De Medellín vuelven  a mi hamaca los ecos y las Martas domesticadas en Marticas. Los diminutivos le imponen un halo  de ternura a  sus caras formidables  y me relajan. Martica Hincapié, buena amiga, ex-abogada pero siempre litigante, documentalista y bailarina, inteligente, picara y risueña en casi todos mis recuerdos;  Martica Ramírez,  dibujante y criticona, peluda, contundente, cantaletosa y genial en casi todos mis recuerdos… en casi todos.
Mi hamaca en Santa Marta quisiera continuar meciéndose con la materia dispersa de aquel nombre y  extraerle un sentido más eólico a sus sílabas. Encontrarle un gentilicio o tallarle un epitafio.  Aquí nacieron las Martas o aquí yacen todas ellas. Martas Santas, putas Martas, Martas las hacendosas,  las artistas, las inútiles, las bondadosas, las pirañas. El vaivén del viento zarandea mi columpio y en el vaivén de los días sobrevuelo el Mar de Marta, los mares de Santas Martas, la Marta del marsupial, de la martucha y la martilla, del martirio y las martejas. Mares de mareadas, de Martas, marimondas y santorales, de Martas y martejas y martillos.
Hoy es martes. Ha caído la tarde y en el firmamento oscuro refulge un planeta: marte.  La vocal A comienza a entregar su dominio territorial. La E invade sin sobreexponer su integridad, de manera sencilla lanza frases, juguetitos, triquiñuelas.
Vuela, vuela con Marta a marte todos los martes.

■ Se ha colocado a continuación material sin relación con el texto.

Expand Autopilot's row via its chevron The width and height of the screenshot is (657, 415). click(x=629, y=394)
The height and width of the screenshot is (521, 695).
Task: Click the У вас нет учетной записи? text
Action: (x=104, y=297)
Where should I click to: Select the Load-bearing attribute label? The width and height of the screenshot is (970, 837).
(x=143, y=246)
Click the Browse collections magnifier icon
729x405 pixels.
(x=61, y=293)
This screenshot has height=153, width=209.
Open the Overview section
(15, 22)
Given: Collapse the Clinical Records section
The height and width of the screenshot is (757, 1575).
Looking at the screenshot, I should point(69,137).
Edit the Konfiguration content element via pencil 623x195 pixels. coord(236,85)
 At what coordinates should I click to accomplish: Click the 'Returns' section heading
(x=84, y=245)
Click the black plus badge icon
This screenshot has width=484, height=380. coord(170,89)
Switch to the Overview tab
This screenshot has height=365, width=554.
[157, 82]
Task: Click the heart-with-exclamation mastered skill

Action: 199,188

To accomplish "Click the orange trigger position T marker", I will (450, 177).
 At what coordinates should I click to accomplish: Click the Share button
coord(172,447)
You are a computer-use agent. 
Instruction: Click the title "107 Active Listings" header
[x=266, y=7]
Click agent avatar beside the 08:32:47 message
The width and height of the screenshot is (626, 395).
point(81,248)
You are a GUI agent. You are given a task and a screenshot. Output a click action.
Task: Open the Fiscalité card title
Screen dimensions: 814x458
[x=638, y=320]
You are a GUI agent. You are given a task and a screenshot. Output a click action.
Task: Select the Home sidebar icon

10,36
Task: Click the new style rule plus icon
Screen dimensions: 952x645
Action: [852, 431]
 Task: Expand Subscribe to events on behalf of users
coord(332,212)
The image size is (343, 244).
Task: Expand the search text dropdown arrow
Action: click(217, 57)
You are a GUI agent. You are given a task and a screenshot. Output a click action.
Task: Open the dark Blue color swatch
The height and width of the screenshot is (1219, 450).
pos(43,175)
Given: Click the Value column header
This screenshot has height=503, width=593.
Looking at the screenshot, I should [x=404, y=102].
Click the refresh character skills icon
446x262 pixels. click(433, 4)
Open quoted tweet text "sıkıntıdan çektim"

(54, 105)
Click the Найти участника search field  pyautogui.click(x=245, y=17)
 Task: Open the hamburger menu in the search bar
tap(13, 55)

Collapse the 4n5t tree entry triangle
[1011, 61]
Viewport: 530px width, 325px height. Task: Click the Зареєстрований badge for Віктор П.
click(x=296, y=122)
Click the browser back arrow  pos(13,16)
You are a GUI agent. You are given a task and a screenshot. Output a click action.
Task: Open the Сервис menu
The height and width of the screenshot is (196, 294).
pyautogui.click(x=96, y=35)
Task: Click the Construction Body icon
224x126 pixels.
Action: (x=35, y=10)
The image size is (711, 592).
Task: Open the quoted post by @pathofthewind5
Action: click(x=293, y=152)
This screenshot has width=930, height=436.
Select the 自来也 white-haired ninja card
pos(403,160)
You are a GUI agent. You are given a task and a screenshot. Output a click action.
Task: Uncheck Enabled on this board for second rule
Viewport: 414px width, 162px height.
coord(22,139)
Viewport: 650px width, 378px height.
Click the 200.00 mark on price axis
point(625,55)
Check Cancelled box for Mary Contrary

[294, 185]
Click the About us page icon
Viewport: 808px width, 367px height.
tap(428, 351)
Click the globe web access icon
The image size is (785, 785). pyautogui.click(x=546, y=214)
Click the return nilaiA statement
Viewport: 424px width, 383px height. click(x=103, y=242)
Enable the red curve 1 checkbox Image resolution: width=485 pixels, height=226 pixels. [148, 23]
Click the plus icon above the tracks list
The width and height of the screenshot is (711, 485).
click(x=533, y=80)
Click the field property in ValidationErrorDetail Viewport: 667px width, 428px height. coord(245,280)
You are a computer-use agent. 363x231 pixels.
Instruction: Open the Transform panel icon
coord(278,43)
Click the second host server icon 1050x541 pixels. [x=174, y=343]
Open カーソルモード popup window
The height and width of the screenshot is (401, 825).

“Marta es también el nombre de un bello animal de la familia de los mustélidos que vive en los árboles. Es carnívoro, de cabeza pequeña, cuerpo delgado, cola larga y pelaje suave y espeso, es feroz y salvaje. Se alimenta de pájaros, huevos y ardillas. Su piel es sumamente apreciada por su suavidad. En esta mascota tienen las que lucen el nombre de Marta, la cara opuesta de la humilde y servicial Santa Marta, que bueno es disponer de ambos modelos.


Diego García Moreno-
Santa Marta, Colombia, marzo de 2018.




He sido un cultivador de cartas... pero se extinguen los huertos, las postales, los destinos. Busco materos, balcones, ventanas, lienzos libres donde pueda sembrar mis dudas, mis palabras, las cascadas de imagen que a veces se me ocurren. Dale hombre, me han dicho algunas fieles amistades, invéntate un blog, escribe. Ya verás que es un buen andén para compartir tu risa, tu silencio, tus desdichas. Curioso, dócil, ingenuo, acepto jugar a lo impreciso.